EXCERPT TO READ:
_____

I down a cup of curried pumpkin soup and then slice into a chicken pesto crepe. John asks, “When’s your birthday?” I tell him. “Aha,” he says, leaning back to ruminate. “That’s the three of clubs, the writer’s card,” he continues. “Threes of clubs have tremendous creativity and are in need of expression.”
“Sounds about right,” I say between sips of wine.
“And of course, being a Virgo, your ruling planet is Mercury, so you have quick-moving energy,” he adds. “Movement is good for the three of clubs.”
I order dessert and ask for two plates, one for me and one for my newfound spiritual adviser.
My big catch
The next morning, I wake up to gray skies and falling rain. “We fish in all conditions,” Eugene, my fly-fishing guide, tells me on the phone. I hop into Eugene’s work vehicle, a mud-slung, dust-covered Hummer H2 with the words Fly Fishing the Smokies emblazoned on the sides.
There’s a timeless and useful adage: Surround yourself with people who are smarter than you. This is especially true when fly-fishing. Lucky for me, I hired the best. Eugene Shuler grew up in these mountains. The Tuckasegee River is his playground. He’s held numerous titles, won countless trophies and guided some 4,000 aspiring anglers. I’ve been fly-fishing twice. He’ll have his work cut out for him.
“I want to get a feel for the water, see what they’re biting,” Eugene says. He casts a line and before I even spot where it lands, there’s a fish on the end.
So begins our four hours of fly-fishing. Me slowly relearning the roll cast, him whisper-yelling, “Mend… mend… set!” Me failing to recognize the subtle pull of a trout nibble, yanking the rod to the right, half a second too late.
And then something clicks. My arm relaxes, my grip loosens, my wrist remembers the gentle flick. Over and over, I cast the line and stare at that tiny floating puffball cruising downstream with such exacting focus that I hold my breath and forget to blink. “Get ready,” my river guru whispers. And I hook one.
Eugene scoops up the fish with his net and excitement washes over me. “How big do you think it is?” I ask, breathless and bubbling.
“Well, this net is 22 inches and…” He holds a hand under the fish. Its body stretches nearly the length of the net. I hold that shining rainbow trout in front of me just long enough for Eugene to snap a photo. Instagram doesn’t lie—I was beaming.
Not until I sit down at the sandwich shop in town do I realize just how exhausted I am. At home, my focus tends to be fractalized, kaleidoscopic. I don’t know if my attention—more than that, my entire brain and body—have ever been so precisely fixed on a single thing for that long. If that kind of focus can help me reel in a 22-inch trout, what could I accomplish if I did one thing at a time, all the time?

_____

GIVEN INFORMATION:

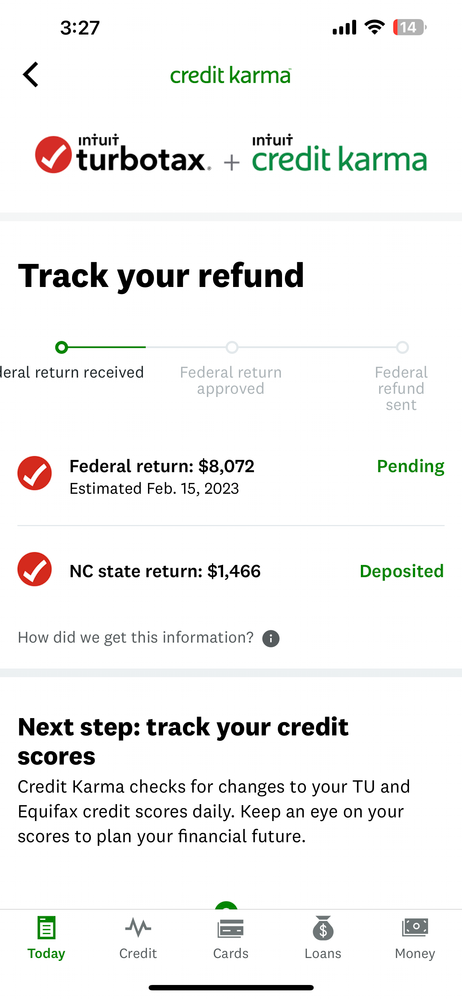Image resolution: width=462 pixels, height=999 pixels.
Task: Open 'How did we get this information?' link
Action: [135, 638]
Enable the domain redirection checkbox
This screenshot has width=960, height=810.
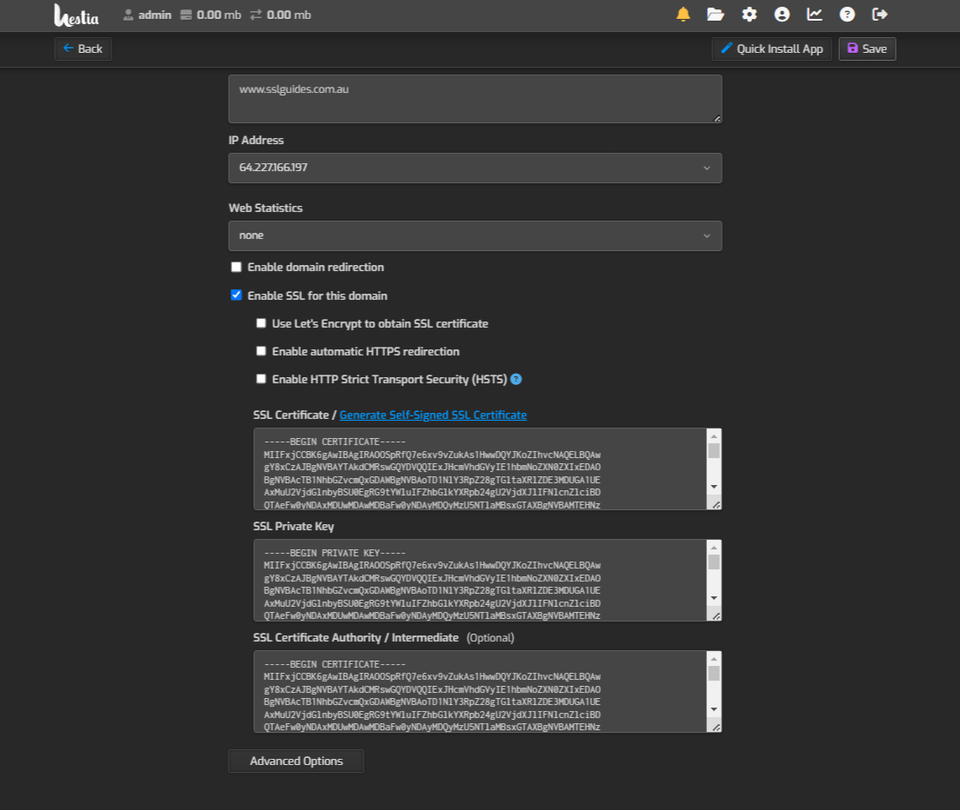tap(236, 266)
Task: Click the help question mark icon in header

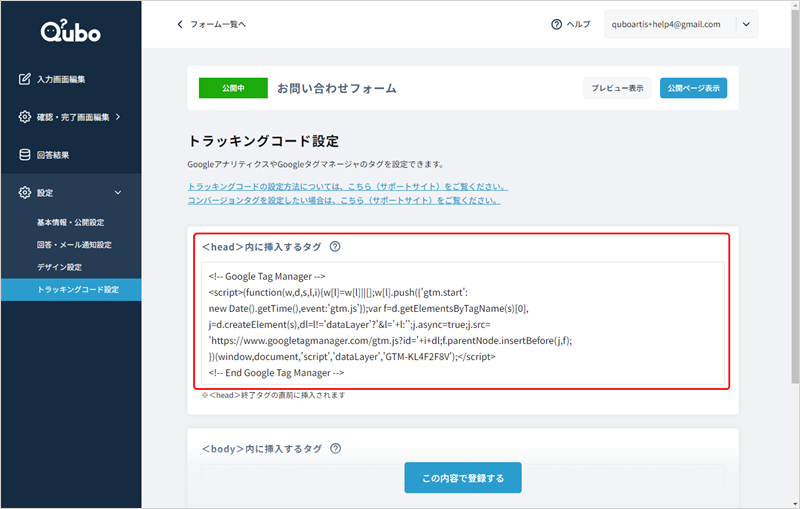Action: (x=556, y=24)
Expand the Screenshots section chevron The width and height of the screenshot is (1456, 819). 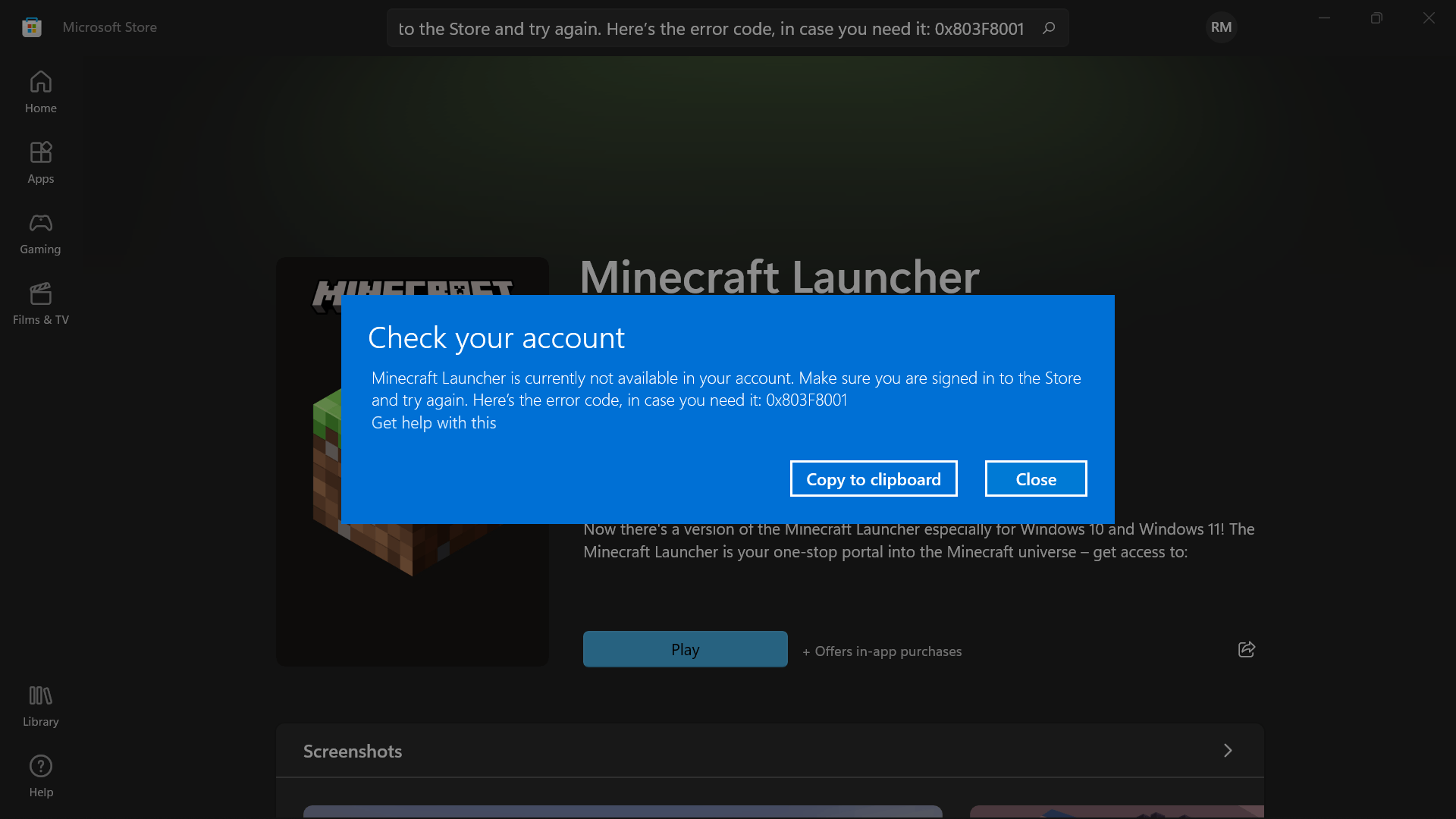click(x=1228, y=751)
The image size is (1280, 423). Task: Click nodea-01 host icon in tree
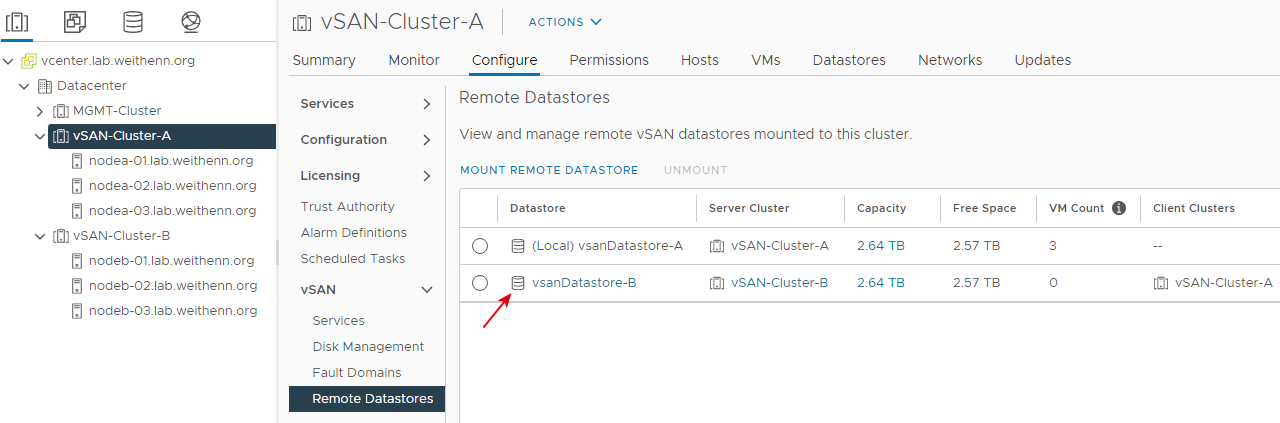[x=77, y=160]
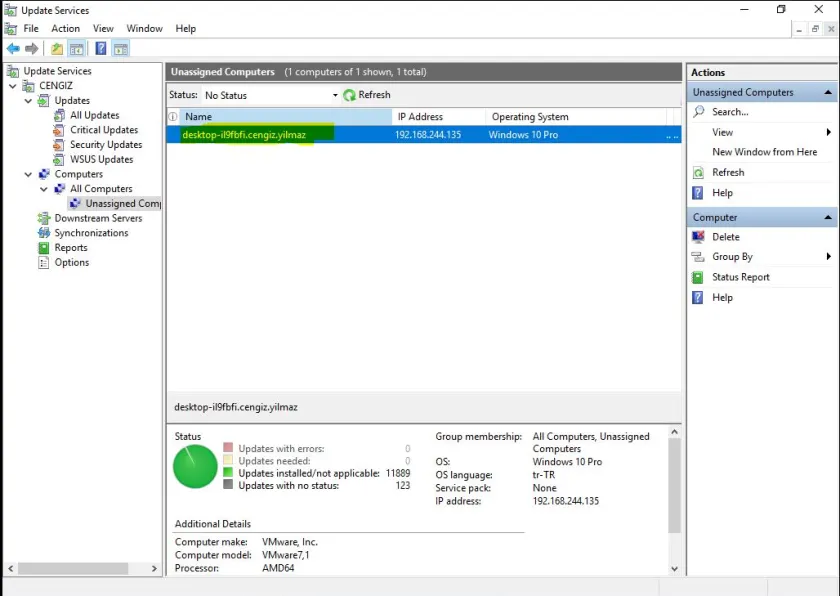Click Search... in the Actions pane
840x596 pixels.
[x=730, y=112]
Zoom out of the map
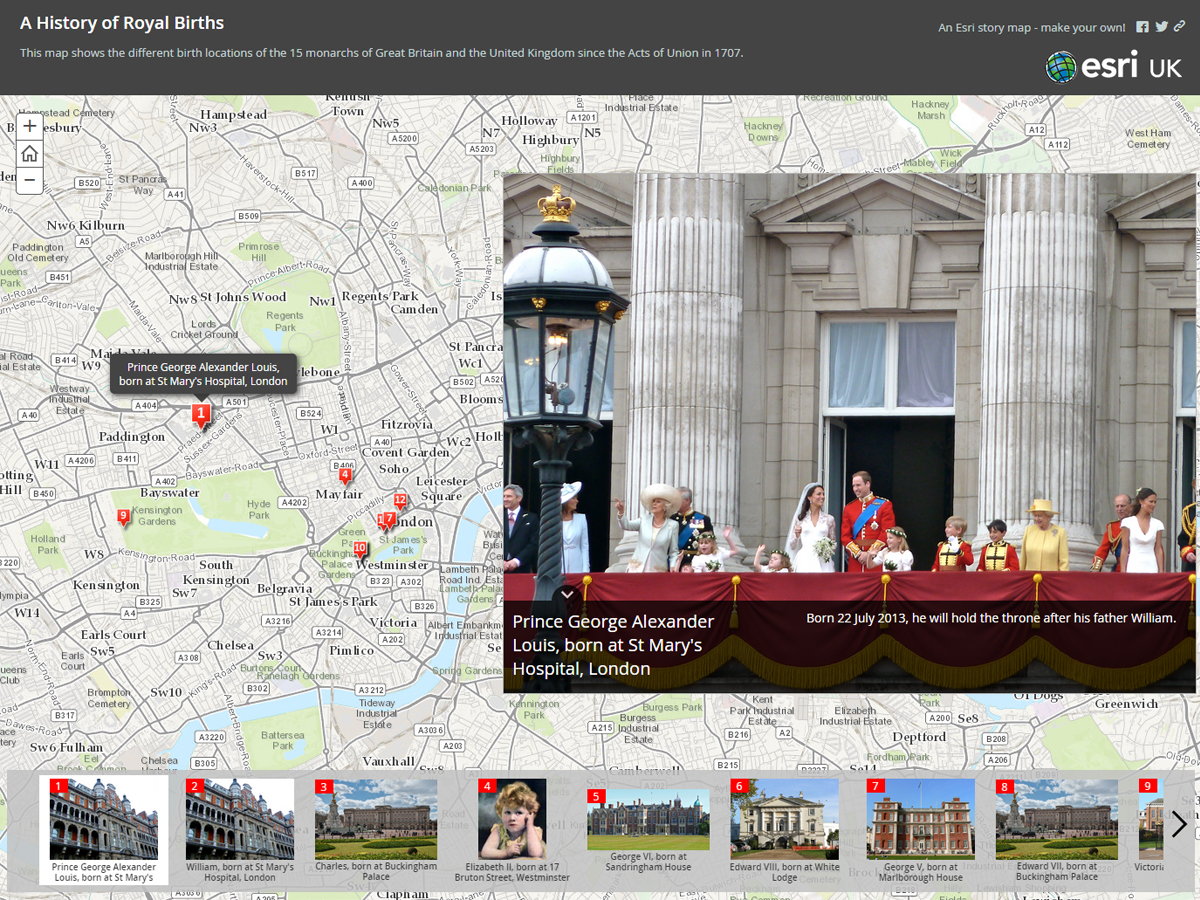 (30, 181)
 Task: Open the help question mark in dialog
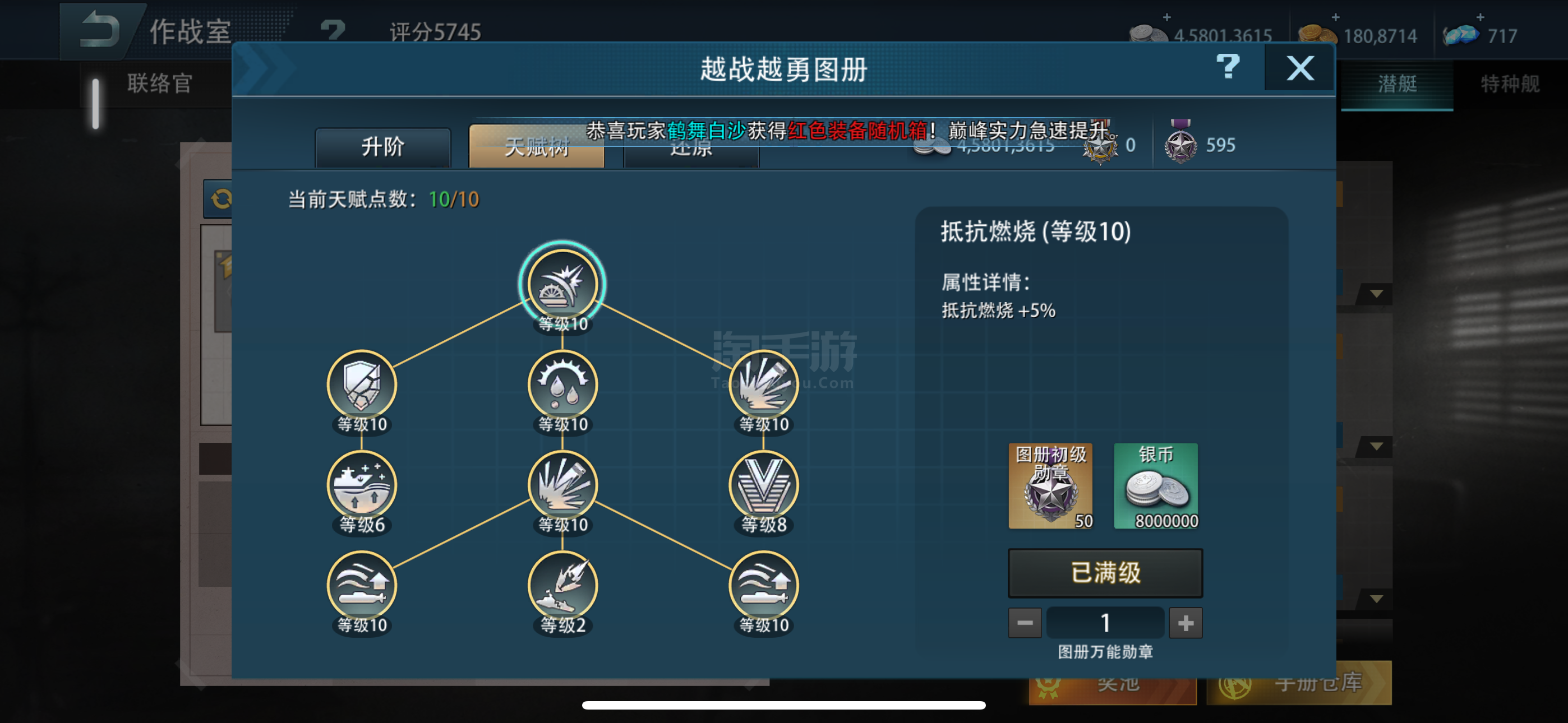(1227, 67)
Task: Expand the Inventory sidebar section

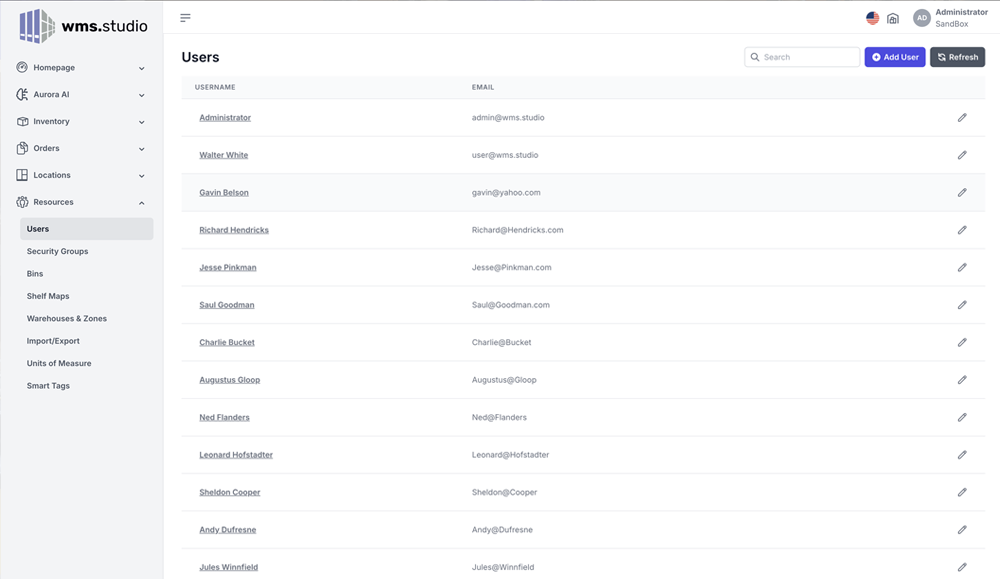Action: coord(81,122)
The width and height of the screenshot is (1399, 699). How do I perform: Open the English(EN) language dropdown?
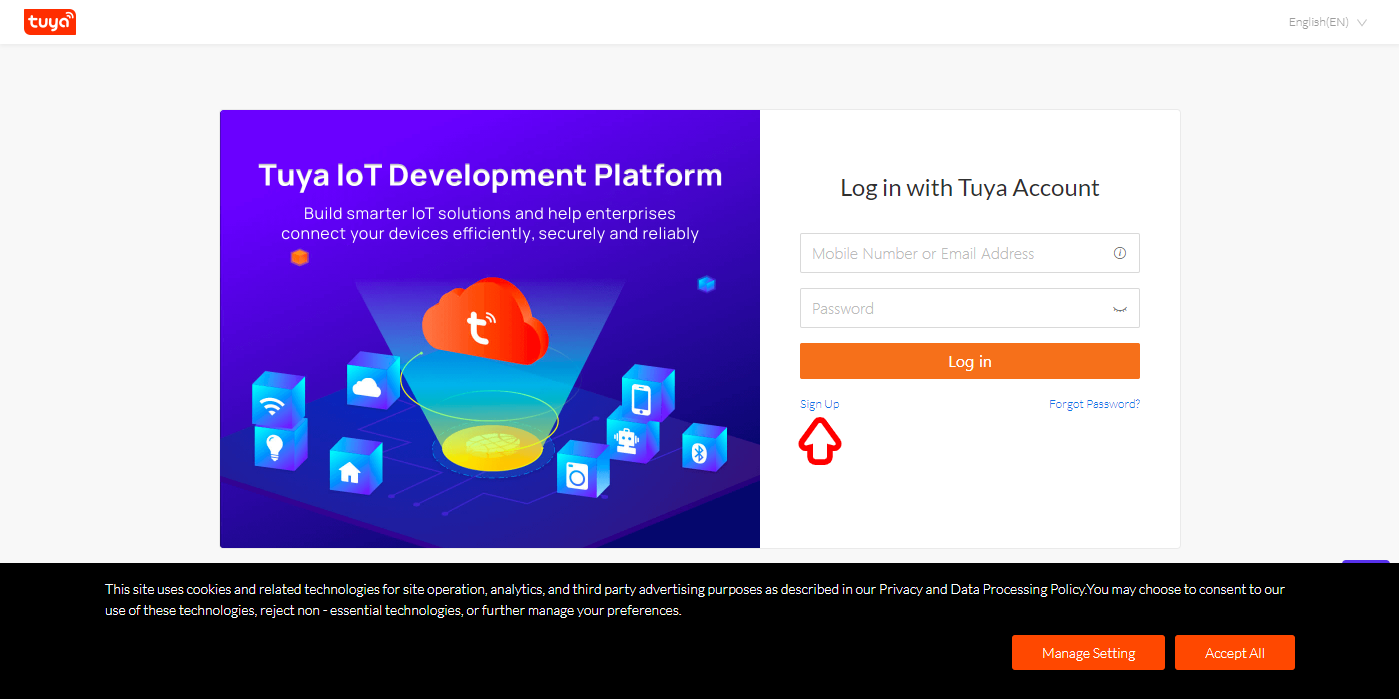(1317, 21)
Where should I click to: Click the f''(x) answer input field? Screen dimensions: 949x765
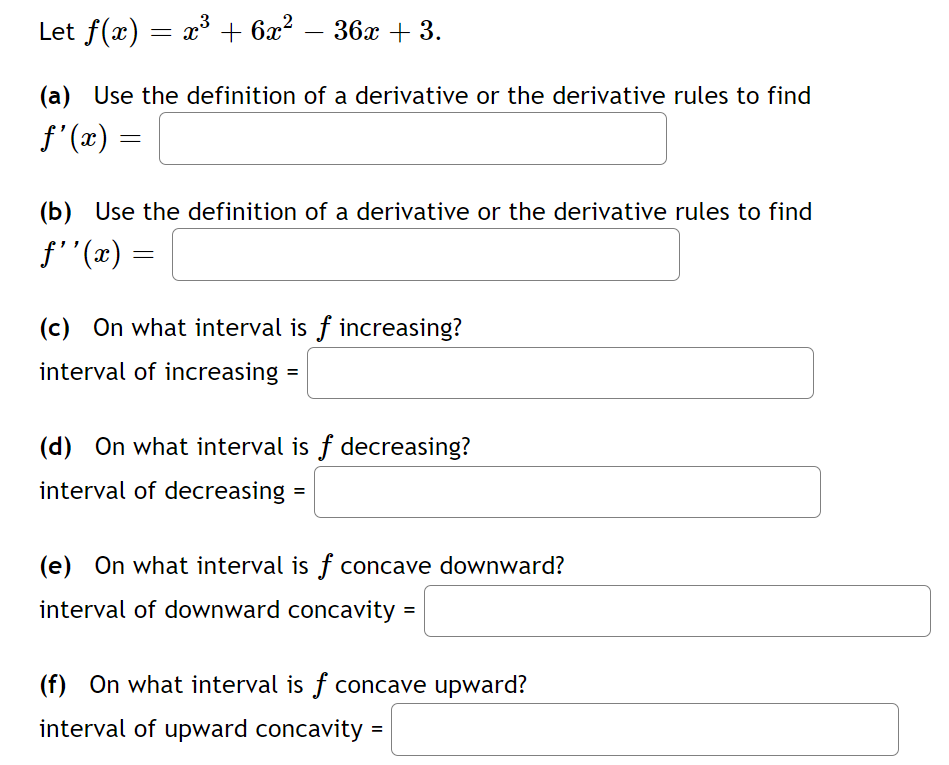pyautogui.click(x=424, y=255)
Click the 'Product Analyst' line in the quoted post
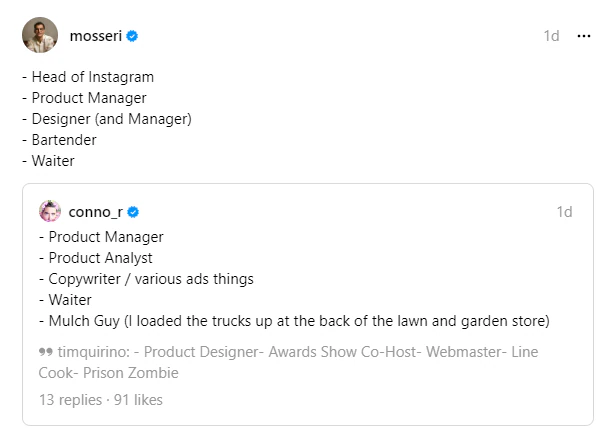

_____

WHAT THIS EXERCISE ASKS:
A. In the excerpt, what changes does the narrator notice in their body when "something clicks"? List all of them.
B. Answer these from the excerpt:
(i) Which card does John say the narrator's birthday corresponds to?
(ii) What make and model is Eugene's work vehicle?
(iii) How long is Eugene's net?

SOLUTIONS BY TASK:
A.
- The arm relaxes.
- The grip loosens.
- The wrist remembers the gentle flick.

B.
(i) The three of clubs, which John calls the writer's card.
(ii) A Hummer H2.
(iii) 22 inches.